Faced with these detention-like conditions, along with long waiting times for asylum interviews -sometimes taking over a year to be scheduled- and repeated disruptions of the cash assistance by the state, many asylum seekers take the risk of leaving the camps before their cases are fully processed, driven by the urgent need to access services and secure income. This struggle is shared by unaccompanied minors, who often leave smaller Greek towns, where opportunities for work are scarce, in hopes of finding employment to support themselves or send money back home. Athens is where many believe their chances lie.
The Closure of the Only Housing Programme for Recognised Refugees
Beyond asylum seekers, the state’s focus has recently extended to dismantling the only housing programme available for refugees after they received their status. HELIOS, Greece’s only integration programme, run and funded by the Ministry of Migration and Asylum, was abruptly terminated in November 2024 after repeated funding disruptions. While there have been promises of a new programme, no official announcement has been made, leaving a significant gap in support for refugees.
After receiving their status, beneficiaries of international protection are required to leave the camps they reside in within 30 days. Similarly, unaccompanied minors are required to leave the shelters they are housed in once they turn 18. But where are they expected to go?
Athens: a Violent Reality
Completely unprepared for life in Greece—a country with a highly complex bureaucracy and systems that are often inadequate even for Greek nationals—, with no state support nor guidance, many find overcrowded, black-market community apartments to be the only realistic option available. Meanwhile, self-organised solidarity refugee squats, which have in previous years offered a viable alternative for some, have been targeted and repeatedly subjected to evictions by successive governments, further narrowing the already limited options for safe housing.
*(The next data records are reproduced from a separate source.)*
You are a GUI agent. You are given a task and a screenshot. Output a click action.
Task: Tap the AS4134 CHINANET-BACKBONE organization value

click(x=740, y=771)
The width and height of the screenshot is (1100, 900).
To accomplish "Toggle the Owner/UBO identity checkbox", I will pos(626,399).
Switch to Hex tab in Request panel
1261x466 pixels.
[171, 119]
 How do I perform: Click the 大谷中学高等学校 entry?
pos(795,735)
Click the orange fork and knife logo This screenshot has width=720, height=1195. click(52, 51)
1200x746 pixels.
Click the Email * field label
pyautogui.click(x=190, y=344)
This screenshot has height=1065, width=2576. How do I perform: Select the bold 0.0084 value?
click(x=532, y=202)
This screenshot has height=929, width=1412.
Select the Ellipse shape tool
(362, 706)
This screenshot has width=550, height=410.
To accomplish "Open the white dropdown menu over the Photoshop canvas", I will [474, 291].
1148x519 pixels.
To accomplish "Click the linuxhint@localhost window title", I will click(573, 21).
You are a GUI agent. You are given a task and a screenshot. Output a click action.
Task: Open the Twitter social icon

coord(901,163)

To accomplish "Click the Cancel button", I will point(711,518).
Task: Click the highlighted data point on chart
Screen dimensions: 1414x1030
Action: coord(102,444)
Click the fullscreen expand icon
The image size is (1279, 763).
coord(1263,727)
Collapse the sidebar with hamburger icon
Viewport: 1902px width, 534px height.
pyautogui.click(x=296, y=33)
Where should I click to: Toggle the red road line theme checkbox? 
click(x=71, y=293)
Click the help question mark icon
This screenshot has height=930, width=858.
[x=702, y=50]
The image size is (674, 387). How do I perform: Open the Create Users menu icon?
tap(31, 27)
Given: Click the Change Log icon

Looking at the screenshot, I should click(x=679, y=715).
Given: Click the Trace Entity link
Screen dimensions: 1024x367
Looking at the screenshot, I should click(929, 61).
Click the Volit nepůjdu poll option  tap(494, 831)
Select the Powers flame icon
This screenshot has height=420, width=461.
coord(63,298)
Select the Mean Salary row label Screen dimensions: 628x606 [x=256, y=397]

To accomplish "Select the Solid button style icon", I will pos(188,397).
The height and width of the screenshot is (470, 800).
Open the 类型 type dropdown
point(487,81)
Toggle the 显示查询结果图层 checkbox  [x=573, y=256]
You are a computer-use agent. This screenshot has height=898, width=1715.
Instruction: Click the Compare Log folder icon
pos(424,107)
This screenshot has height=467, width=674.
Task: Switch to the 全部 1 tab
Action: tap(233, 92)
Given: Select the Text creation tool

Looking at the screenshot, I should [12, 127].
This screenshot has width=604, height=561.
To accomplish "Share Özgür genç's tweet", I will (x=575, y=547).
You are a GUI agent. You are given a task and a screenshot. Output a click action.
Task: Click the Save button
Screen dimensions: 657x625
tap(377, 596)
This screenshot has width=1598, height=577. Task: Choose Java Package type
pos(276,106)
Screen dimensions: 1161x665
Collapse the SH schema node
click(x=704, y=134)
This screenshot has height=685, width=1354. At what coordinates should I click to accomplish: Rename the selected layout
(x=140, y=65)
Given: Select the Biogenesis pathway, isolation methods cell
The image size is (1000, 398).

Facebook page of Kostas Bakoyiannis; former Mayor of Athens and nephew of the current Prime Minister
The Facebook page of former Mayor of Athens, and nephew
Despite the former mayor of Athens’ endorsement of the Homeless Bill of Rights in 2021—a declaration aimed at recognising housing as a fundamental right for all individuals—the government has left refugees, asylum seekers, and migrants entirely vulnerable to the city’s harsh realities. Athens now subjects people on the move, including children, to severe risks of exploitation and abuse, a situation further exacerbated by the systematic closure of all available housing programmes.
The state’s exclusionary policies aim to push people on the move into invisibility, creating an illusion of effective ‘migration management’ that comes at the expense of those it is meant to support. While Athenian neighborhoods evolve and transform, people on the move are forced into hiding in overcrowded apartments faced with multiple layers of state violence and neglect. Left without real alternatives, they navigate a system designed to exclude rather than support, trapped in a cycle of poverty and marginalisation.